Taken together, the different mechanisms of pol II arrest or bypass of a variety of lesions or modifications support the idea that pol II is a specific sensor that detects DNA modifications during transcription. The specific interactions between DNA lesions/modifications and pol II govern the specific transcriptional outcomes: transcriptional arrest, pausing, and error-prone or error-free transcriptional lesion bypass. For bulky, DNA-distorting lesions such as cis-syn CPD and CydA lesions, the presence of DNA lesions compromises DNA backbone flexibility and greatly slows down the bridge helix crossover step during translocation, thus forming a strong road block for pol II transcription elongation [1]. This DNA-lesion induced pol II arrest initiates transcription-coupled nucleotide excision repair [2]. For the 8-oxo-dG lesion, the interaction between the 8-oxo-dG and the active site of pol II promotes the mis-incorporation of an adenine base opposite the lesion and leads to error-prone transcriptional bypass. 8-oxo-dG is a common type of oxidative DNA damage and can be effectively repaired by the base excision repair pathway.
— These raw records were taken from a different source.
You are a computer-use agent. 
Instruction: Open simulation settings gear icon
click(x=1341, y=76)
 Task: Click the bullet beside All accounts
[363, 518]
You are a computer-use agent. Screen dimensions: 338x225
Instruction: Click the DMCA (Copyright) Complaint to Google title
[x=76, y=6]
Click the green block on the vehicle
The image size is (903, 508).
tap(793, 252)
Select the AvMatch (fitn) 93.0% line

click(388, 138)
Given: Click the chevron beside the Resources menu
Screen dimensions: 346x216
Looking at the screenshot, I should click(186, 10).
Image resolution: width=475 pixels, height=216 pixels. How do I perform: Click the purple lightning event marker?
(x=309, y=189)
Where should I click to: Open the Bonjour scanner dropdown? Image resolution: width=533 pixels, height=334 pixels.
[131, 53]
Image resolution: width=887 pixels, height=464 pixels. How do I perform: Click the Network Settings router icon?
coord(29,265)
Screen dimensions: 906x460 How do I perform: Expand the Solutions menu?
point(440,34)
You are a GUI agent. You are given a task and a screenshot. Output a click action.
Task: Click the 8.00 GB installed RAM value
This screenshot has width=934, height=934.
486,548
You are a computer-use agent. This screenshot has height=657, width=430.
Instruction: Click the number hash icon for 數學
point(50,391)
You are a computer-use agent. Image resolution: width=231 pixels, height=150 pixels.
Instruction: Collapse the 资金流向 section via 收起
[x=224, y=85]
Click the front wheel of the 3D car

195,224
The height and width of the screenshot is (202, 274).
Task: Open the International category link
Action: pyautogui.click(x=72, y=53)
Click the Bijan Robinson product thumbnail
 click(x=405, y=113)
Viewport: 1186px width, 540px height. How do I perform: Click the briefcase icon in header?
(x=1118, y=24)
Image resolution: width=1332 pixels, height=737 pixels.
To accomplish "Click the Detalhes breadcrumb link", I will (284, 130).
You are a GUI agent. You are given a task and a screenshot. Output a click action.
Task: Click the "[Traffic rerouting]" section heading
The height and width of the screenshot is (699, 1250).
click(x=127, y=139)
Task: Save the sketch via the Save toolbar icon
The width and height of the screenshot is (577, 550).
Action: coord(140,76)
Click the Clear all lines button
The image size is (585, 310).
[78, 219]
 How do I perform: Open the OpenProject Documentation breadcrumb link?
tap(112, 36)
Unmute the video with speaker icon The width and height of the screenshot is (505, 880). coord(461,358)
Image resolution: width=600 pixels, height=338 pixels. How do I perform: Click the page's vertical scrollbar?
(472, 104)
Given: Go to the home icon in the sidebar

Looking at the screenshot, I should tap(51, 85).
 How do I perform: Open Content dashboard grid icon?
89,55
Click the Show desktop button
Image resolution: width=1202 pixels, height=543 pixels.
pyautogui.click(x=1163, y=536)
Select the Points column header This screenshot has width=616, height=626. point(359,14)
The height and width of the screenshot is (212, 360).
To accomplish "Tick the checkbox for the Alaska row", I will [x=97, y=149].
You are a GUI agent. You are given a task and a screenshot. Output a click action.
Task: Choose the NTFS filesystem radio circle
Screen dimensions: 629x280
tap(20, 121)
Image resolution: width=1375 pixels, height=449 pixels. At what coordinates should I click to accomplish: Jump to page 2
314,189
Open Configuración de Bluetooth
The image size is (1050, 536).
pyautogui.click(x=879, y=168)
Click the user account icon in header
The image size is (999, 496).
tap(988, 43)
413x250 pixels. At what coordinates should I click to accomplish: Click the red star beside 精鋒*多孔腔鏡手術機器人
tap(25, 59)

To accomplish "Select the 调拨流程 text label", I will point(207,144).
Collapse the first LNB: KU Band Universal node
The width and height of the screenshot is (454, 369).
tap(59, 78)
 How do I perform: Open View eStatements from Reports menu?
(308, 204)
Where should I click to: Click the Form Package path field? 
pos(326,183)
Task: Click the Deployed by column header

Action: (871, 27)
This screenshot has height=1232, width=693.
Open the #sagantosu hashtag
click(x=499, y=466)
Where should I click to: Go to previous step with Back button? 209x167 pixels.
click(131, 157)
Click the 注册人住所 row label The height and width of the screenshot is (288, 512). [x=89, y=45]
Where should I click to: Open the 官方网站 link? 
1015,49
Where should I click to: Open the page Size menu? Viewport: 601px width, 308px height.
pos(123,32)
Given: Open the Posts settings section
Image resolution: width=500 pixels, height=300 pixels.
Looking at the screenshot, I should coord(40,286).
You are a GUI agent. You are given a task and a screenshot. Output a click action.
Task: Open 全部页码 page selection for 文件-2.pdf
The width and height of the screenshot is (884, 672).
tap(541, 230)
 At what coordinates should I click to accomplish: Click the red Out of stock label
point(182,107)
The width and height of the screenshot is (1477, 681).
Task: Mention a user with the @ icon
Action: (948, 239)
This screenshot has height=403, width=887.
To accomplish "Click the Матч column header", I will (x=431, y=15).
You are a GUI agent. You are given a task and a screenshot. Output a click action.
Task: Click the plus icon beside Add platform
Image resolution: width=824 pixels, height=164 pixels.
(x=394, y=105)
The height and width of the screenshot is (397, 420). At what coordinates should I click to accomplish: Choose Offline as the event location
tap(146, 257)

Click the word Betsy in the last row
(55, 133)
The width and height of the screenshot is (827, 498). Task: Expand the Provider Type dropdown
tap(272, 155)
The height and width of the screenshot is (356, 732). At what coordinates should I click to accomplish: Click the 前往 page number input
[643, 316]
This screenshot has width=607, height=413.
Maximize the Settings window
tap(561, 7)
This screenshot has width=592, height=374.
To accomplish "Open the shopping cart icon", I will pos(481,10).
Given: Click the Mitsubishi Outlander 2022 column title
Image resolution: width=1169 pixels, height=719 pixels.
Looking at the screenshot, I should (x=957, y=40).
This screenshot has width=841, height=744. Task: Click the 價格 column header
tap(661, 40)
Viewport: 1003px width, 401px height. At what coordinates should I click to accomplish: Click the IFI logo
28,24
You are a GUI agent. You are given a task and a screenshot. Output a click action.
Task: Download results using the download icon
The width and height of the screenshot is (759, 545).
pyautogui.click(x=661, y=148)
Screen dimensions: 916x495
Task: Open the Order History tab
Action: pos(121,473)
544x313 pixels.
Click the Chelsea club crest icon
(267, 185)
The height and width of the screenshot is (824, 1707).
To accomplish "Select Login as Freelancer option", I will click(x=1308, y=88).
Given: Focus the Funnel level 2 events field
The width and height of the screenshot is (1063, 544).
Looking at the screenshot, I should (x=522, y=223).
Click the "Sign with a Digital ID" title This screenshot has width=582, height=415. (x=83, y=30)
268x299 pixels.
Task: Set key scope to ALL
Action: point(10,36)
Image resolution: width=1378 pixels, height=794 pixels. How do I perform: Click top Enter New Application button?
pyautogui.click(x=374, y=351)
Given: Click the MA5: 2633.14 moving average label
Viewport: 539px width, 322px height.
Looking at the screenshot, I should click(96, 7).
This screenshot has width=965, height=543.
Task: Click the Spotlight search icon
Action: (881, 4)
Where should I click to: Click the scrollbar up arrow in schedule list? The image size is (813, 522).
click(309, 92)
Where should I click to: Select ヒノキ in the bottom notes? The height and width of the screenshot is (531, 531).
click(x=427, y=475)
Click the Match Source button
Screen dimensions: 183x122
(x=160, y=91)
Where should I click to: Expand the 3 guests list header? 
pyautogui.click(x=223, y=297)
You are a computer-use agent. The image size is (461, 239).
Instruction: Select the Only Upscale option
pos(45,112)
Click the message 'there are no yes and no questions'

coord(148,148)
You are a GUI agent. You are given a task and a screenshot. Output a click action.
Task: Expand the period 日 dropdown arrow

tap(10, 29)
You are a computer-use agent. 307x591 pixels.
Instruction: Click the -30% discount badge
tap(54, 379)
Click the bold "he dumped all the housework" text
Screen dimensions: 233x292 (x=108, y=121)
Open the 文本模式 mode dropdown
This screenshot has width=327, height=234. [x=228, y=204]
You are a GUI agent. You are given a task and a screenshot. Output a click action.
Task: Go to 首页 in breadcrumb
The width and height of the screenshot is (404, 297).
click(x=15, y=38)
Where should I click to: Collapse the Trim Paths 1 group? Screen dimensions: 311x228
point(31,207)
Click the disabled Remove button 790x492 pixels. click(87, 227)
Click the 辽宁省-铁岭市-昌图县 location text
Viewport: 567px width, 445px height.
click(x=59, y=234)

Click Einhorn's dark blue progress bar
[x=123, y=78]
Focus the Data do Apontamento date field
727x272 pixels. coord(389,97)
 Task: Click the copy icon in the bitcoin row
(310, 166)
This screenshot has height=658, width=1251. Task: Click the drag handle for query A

Whether 8-oxo-dG is subject to transcription-coupled repair has been an interesting debatable topic for decades, but emerging new evidence suggests that 8-oxoG is preferentially repaired in the transcribed strand in vivo, yet the detailed molecular mechanism remains to be established [24]. With regards to the enzyme-catalyzed 5caC modifications, RNA pol II can directly sense the 5caC modification via the specific interaction between pol II and 5caC [23]. This 5caC-induced transcriptional pausing may suggest another layer of functional interplay between epigenetic DNA modifications and pol II transcription machinery in the fine-tuning of transcriptional dynamics and gene expression [25, 26].

Conclusion

Conclusively, RNA polymerase II can sense a variety of different DNA structures/lesions during transcription and induce specific transcription-coupled responses including transcriptional lesion bypass, transcriptional pausing and arrest, which may consequently trigger DNA repair or cell death. As RNA pol II scans along significant portions of the genomic DNA during transcription, the sensory function of pol II possibly may have developed as an evolutionary mechanism for the cell to maintain genomic integrity, to respond a variety of environmental cues or stress, and to determine how and when the cell’s energy and resources should be optimally utilized.